自動車保険見直しガイド
記名被保険者

自動車保険を契約する時に「記名被保険者」を誰にするか慎重に検討すれば、自動車保険料を節約出来る可能性が有ります。

なぜなら、自動車保険の基本保険料は「記名被保険者」のスペック(年齢や免許の色・等級etc)によって決められるからです。従って、何も考えずに、よく車を運転する人を「記名被保険者」に指定していると、無駄に保険料を払ってしまう事にもなりかねません。

被保険者を誰にするかによって保険料が変わる代表的な例

最も、イメージしやすい例は「免許の色」です。

記名被保険者がゴールドじゃないと割引は受けられない

自動車保険の割引の1つに「ゴールド免許割引」が有ります。保険会社によって違いはあるものの、数%~18%程度の割引を受けられます。
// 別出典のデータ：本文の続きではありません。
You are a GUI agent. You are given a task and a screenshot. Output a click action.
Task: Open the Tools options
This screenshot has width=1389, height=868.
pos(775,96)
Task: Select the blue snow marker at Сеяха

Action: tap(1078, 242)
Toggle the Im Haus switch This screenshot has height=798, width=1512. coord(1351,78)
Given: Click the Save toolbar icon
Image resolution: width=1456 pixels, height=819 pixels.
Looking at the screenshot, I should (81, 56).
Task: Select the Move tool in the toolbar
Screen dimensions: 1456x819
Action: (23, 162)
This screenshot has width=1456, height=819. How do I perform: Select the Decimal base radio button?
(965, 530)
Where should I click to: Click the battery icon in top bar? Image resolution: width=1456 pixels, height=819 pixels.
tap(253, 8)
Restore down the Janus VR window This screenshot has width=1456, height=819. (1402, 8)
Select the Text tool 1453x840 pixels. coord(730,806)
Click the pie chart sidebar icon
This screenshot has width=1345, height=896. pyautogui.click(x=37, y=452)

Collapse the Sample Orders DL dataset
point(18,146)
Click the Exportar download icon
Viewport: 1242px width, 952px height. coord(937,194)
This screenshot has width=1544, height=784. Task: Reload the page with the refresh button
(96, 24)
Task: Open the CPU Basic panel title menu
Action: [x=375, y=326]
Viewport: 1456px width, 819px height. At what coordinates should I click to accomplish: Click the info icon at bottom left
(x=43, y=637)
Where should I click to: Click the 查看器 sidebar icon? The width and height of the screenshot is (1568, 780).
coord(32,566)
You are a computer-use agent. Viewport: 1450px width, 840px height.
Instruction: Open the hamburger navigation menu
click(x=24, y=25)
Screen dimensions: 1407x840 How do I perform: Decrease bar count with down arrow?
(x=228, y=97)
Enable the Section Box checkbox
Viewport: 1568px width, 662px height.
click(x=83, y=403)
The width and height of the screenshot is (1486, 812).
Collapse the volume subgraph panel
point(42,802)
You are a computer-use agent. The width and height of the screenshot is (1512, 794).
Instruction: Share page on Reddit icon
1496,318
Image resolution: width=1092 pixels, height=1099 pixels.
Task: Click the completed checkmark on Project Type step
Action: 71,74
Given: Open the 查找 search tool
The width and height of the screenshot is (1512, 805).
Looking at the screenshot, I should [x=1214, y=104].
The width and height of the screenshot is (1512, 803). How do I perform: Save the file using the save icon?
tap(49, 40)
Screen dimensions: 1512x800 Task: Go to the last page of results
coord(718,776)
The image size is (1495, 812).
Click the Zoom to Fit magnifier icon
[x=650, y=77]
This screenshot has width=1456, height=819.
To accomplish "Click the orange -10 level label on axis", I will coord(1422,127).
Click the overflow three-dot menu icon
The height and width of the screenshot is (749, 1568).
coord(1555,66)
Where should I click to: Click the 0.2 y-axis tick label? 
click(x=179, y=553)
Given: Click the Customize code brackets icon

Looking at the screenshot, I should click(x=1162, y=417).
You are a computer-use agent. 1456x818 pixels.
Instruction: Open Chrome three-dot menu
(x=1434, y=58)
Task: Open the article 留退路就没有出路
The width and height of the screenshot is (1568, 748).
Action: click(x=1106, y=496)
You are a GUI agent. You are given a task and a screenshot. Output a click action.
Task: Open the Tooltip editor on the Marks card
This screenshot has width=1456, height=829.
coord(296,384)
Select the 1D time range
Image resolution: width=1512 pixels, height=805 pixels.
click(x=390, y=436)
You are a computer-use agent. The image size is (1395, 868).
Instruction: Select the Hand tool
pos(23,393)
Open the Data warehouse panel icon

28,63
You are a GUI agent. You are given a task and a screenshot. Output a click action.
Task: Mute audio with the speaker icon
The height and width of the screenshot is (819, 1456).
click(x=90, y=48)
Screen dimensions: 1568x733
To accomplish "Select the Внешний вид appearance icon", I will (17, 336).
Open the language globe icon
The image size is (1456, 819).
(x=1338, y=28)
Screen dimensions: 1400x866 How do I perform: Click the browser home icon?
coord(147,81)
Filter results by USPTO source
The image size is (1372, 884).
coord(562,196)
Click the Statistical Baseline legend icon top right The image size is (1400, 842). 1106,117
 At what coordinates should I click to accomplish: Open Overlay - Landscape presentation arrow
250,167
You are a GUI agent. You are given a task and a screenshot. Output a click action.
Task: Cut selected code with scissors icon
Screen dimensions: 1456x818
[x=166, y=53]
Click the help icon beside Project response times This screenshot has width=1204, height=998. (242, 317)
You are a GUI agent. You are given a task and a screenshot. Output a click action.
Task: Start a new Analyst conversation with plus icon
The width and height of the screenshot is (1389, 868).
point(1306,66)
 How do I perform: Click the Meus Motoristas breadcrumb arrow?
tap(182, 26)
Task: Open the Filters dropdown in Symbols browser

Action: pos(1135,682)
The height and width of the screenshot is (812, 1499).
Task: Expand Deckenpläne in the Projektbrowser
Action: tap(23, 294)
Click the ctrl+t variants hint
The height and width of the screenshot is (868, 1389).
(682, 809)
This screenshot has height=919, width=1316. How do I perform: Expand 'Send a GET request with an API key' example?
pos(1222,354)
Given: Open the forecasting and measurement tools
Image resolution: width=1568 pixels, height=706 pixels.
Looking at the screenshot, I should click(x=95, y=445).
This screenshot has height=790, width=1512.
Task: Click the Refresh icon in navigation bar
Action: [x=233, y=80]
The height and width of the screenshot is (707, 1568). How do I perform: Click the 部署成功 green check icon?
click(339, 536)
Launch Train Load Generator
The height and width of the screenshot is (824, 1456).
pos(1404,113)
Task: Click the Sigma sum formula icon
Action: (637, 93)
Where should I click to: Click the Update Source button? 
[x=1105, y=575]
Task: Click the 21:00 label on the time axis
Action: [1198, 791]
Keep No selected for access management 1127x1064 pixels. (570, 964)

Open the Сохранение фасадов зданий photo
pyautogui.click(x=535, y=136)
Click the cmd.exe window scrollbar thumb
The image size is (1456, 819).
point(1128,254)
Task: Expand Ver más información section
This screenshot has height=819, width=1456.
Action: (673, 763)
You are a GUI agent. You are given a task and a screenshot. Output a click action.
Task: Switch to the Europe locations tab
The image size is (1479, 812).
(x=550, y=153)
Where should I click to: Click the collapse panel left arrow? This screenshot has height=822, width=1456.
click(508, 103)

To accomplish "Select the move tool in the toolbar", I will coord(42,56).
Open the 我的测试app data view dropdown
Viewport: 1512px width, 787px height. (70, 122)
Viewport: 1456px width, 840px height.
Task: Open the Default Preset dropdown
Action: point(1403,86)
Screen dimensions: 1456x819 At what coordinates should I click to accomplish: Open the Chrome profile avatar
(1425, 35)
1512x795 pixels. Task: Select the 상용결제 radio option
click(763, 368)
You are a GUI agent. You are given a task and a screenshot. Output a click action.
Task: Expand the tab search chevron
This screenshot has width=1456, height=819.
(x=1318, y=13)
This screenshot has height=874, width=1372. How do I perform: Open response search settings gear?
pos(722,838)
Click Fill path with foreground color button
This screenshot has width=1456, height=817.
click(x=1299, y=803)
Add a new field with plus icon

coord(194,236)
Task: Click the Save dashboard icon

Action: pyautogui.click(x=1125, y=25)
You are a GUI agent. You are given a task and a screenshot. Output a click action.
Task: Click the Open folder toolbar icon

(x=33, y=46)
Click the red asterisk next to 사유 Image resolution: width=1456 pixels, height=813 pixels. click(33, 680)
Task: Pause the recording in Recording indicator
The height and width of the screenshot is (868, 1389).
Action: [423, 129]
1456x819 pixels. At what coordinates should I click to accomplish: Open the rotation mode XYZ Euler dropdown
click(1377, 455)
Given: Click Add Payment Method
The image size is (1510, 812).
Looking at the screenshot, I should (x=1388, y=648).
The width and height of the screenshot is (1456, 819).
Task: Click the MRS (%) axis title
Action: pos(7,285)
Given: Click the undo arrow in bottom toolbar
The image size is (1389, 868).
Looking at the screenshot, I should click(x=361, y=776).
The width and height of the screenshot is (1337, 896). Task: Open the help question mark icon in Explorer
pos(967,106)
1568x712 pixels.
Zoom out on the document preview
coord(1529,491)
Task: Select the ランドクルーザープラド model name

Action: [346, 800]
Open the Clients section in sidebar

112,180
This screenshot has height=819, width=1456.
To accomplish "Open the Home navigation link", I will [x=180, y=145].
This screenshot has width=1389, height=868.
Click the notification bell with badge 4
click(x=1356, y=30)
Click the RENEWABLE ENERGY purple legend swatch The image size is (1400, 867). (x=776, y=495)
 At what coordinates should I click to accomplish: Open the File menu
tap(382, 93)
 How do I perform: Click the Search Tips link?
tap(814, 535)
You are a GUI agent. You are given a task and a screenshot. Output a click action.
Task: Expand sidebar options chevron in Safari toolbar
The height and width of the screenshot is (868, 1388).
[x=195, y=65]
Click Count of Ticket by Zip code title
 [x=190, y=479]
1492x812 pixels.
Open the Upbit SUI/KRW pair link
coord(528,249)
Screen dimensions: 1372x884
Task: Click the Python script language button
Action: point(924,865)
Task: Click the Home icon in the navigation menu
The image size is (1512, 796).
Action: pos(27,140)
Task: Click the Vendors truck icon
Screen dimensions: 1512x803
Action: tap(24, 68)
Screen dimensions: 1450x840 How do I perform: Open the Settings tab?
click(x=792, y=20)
しかし、家族の中にゴールド免許を持っている人がいるのに、ゴールド免許割引を受けていない人もいるそうです。

なぜか?

ゴールド免許保有者を「記名被保険者」として登録していないからですね。ゴールド免許割引は【記名被保険者の免許の色が保険開始日においてゴールドだった場合】に適用される割引制度です。

■具体例で考えよう!
例えば、夫と妻の2人家族を想定しましょう。車の購入資金は夫が出して、尚且つ車を主に運転する人も夫です。つまり、「保険契約者=記名被保険者」となっているケースですね。

この場合、夫がゴールド免許なら特に問題は有りません。しかし、夫はブルー免許で妻はゴールド免許だったとしたらどうでしょうか?記名被保険者にはブルー免許である「夫」の名前が登録されているのですから、ゴールド免許割引は受けられません。

本当に良くあるケースです。この場合は妻を記名被保険者にすることで、保険料を節約出来ます。

もちろん、妻は普段車を運転しないので「等級」が低いという問題が生じる事も当然有りえます。が、日本の自動車保険制度には「等級の引継制度」が存在します。これを活用すれば、上記のような例でも夫の等級を引継いで、尚且つゴールド免許割引も受けられるという状況を作れます。

年齢差のある夫婦なら年齢が上の人を記名被保険者にするのが吉

2011年頃から自動車保険大手各社で「記名被保険者の年齢別料率区分」なる制度が導入されました。

それまでは「21歳以上補償」とか「26歳以上補償」とかを設定しておけば「記名被保険者の年齢」で保険料が左右される事は無かったのですが、この制度の導入により「26歳以上補償」「30歳以上補償あるいは35歳以上補償」の場合に限って、更に「記名被保険者の年齢区分」でも保険料に差がつくようになりました。

イメージとしては下記画像を御覧頂ければ分かりやすいと思います。

記名被保険者年齢別料率区分
(出典:~記名被保険者年令別料率区分の導入など~三井住友海上)

注:上記画像では30歳以上補償を廃止と書いているが、これは三井住友海上の場合であって、他の保険会社では30歳以上補償がある所も当然有ります。

■具体例で考えよう!
26歳の夫と32歳の妻の2人家族のケース。ゴールド免許の事例と同じように、夫が保険契約者かつ記名被保険者としましょう。この場合「運転者年齢条件」は26歳以上補償を選択しているはずです。

しかし、年齢別料率区分が導入されている現在において「26歳以上補償」のケースであれば20代の夫が被保険者になるよりも、30代の妻が被保険者になったほうが保険料が安くなります。

20代と30代なら確実に30代の家族を記名被保険者に設定したほうが安くなります。50代以降は徐々に動体視力の低下等から事故率が上がっていくことも有り、保険料は割高になっていきます。

記名被保険者の定義を鵜呑みにすると損をする可能性有り!

一般的に「保険契約者」とは保険を契約して保険料を支払う義務がある人の事を言います。一方「記名被保険者」とは、その車を「主に使用する人」を言います。保険会社の両者の説明文にも同じような事が書かれているはずです。

自動車保険の【記名被保険者】の意味

この記名被保険者の「その車を主に使用する人」という言葉が曲者なんです。なぜなら「主に使用する人」と書かれると、どうしても「その車を頻繁に使用する人」という狭い意味で捉えてしまうからです。

しかし「主に使用する人」には「その車の支配権を持っている人」とか「その車を自由に使って良い人」というもっと広い意味での解釈が可能です。従って、我々自動車保険ユーザーは最も保険料が安くなるように「記名被保険者」を設定すれば良いのです。